Akan tetapi, sebelum Carlos melangkah lebih jauh dari jangkauan Vanessa, gadis itu langsung menangkap pergelangan tangan Carlos, kemudian menariknya dengan kasar agar pria itu kembali ke dalam jangkauannya. "Sudah kukatakan untuk menghentikan langkah, bukan?" ungkitnya dingin.

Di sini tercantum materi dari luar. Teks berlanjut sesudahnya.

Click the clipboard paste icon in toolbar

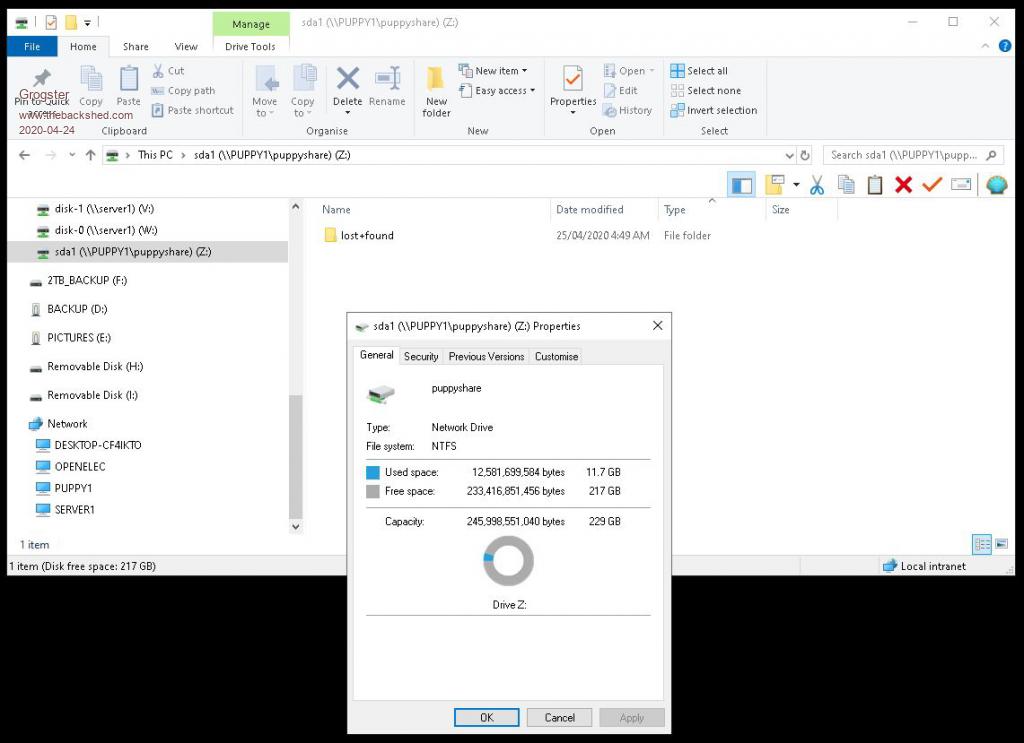point(875,185)
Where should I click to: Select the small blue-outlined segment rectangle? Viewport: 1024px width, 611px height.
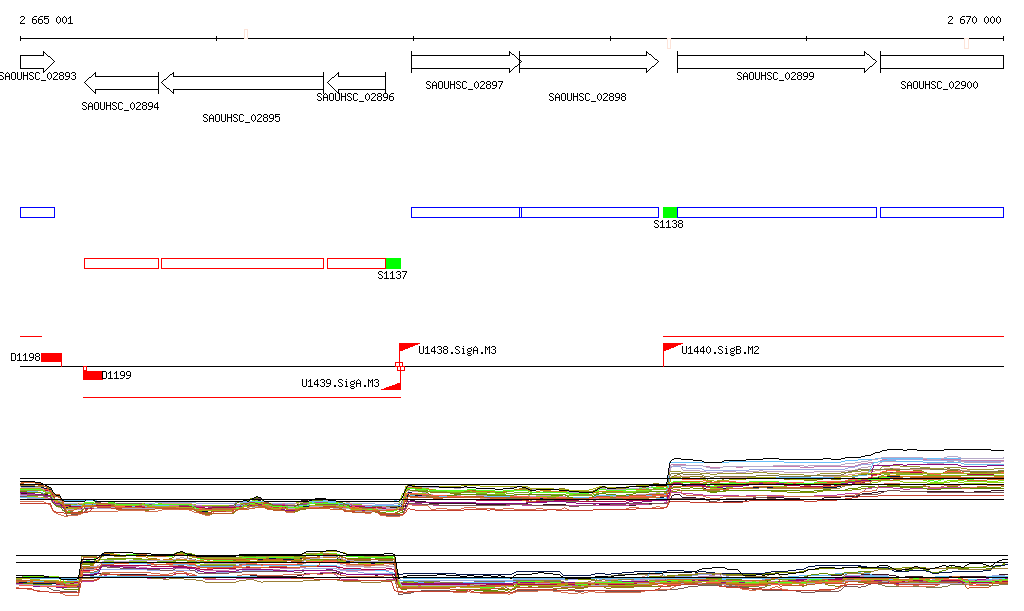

Detik berikutnya, dua buah busur terlontar keluar dengan kecepatan tinggi dari kedua sisi dinding koridor yang menghimpitnya. Meluncur bergantian ke arah titik yang tadi sempat dipijak oleh lelaki bersurai pirang itu.

Carlos mengerjap, sama sekali tak terlintas di dalam benaknya bahwa akan ada suatu jebakan di titik-titik terakhir itu. Ia segera memalingkan wajah, menatap sang gadis boneka yang baru saja menyelamatkan hidupnya. "Bagaimana kau bisa mengetahuinya?" Pertanyaan terlontar, rasa penasaran menyelinap di antara rongga kalbu.

"Tulisan di pintu itu." Telunjuk Vanessa terangkat, menunjukan tepat lurus ke depan. "Ingatlah semua dosa-dosamu." Ia mengutip, membaca huruf-huruf merah darah yang tertulis beberapa meter di sana. Akan tetapi, ia kembali membisu, dan setelah itu ia malah menggelengkan kepala.

"Tidak," racaunya, "Itu lebih terlihat seperti pesan kematian bagiku." Gadis boneka itu berpaling, kini menatap ruangan gelap yang masih menyalurkan desir angin yang dingin. "Atau mungkin itu hanya sekadar perasaanku saja, ya?" gumamnya.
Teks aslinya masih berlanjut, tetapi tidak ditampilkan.